Secure and Privacy Preserving 5G Network for Connected Vehicle

Coastal Virginia Node

Principal Investigator: 
Sachin Shetty, associate director, Virginia Modeling, Analysis, and Simulation Center, Old Dominion University

Co-Principal Investigators: 
Cong Shen, assistant professor, electrical and computer engineering, University of Virginia; Duminda Wijesekera, professor, computer science, George Mason University; Kai Zeng, associate professor, electrical and computer engineering, GMU; Tan Le, research assistant professor, artificial intelligence, ODU; Jeffrey Reed, CCI's chief technology officer and the Willis G. Worcester professor of electrical and computer engineering, Virginia Tech

Project Description: 
The integration of 5G and IoT technologies will result in connected vehicular networks that can profoundly change logistics management in the maritime and transportation industry.

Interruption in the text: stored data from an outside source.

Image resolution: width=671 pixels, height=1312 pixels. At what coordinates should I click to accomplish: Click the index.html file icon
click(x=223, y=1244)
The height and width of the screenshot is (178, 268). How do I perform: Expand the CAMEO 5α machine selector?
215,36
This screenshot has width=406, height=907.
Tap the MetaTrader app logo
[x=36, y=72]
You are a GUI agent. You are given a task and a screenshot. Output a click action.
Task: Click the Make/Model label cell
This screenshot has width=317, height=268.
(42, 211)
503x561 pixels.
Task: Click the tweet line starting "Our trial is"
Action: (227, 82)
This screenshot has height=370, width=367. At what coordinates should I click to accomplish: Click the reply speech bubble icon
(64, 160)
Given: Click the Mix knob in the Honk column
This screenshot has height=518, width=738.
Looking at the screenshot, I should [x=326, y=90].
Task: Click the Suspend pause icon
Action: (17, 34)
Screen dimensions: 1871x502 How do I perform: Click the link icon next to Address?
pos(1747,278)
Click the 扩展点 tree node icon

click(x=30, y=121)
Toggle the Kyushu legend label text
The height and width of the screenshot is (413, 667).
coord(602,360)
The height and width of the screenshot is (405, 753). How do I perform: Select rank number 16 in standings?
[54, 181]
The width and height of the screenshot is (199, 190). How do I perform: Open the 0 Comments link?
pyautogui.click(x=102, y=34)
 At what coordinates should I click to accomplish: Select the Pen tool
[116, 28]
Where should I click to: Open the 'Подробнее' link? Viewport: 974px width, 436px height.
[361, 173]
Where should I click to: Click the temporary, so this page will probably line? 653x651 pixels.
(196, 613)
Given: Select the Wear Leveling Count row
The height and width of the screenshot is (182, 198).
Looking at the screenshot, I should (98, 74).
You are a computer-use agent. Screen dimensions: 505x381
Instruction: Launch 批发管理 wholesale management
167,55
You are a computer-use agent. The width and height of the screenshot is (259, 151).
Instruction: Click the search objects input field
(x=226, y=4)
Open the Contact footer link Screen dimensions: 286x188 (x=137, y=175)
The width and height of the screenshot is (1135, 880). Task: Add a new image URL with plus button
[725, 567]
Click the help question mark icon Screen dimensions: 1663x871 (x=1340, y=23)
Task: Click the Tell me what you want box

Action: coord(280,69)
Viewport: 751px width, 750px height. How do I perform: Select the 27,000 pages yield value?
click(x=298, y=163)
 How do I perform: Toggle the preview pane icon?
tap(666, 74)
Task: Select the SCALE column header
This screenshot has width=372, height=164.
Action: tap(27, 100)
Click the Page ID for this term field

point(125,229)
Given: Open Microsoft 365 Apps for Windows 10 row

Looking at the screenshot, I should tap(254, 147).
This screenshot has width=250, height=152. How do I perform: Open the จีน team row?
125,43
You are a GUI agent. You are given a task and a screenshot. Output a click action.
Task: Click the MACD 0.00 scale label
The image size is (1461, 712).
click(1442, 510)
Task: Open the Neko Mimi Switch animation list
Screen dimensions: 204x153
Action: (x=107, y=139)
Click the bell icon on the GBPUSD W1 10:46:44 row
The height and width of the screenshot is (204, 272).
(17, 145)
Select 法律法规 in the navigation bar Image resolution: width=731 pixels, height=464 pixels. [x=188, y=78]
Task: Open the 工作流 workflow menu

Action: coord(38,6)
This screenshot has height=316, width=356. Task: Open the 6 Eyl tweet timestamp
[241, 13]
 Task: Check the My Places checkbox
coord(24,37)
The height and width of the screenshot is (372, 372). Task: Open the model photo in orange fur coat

However, deployment of 5G empowered vehicular networks will also introduce attack surfaces targeting 5G-IoT ecosystem. This proposal aims to develop a secure and privacy-preserving 5G network capability in connected vehicular networks that can provide trusted information to maritime and transportation domains while protecting networked systems from being abused by malicious actors. Although there are several research efforts in 5G security, several research challenges that need to address to realize an integrated secure and privacy-preserving 5G-enabled vehicular network. In this proposal, we address specific challenges in securing 5G-enabled vehicular networks due to dynamic mobility, unknown and changing deployment environment, open wireless medium and limitations of centralized security infrastructure. Our specific differentiators include: (a) To maintain the effectiveness in changing deployment environment, federated learning can be automatically and continuously updated to fit the needs of specific deployment with no additional cost; (b) We provide an integrated security and privacy enhancing capability that will ensure maximum participation from end users; (c) Our Blockchain assisted distributed trust management employs advanced artificial intelligence approaches for data- and entity-centric trust models to ensure security of messages and vehicle trust; (d) Federated learning is integrated in our delay-aware CAN bus intrusion detection to build a robust and resilient distributed detection; (e) Finally, our solutions are deployed in resource constrained devices, such as, software defined radios, that will reduce cost while maintaining security effectiveness.


.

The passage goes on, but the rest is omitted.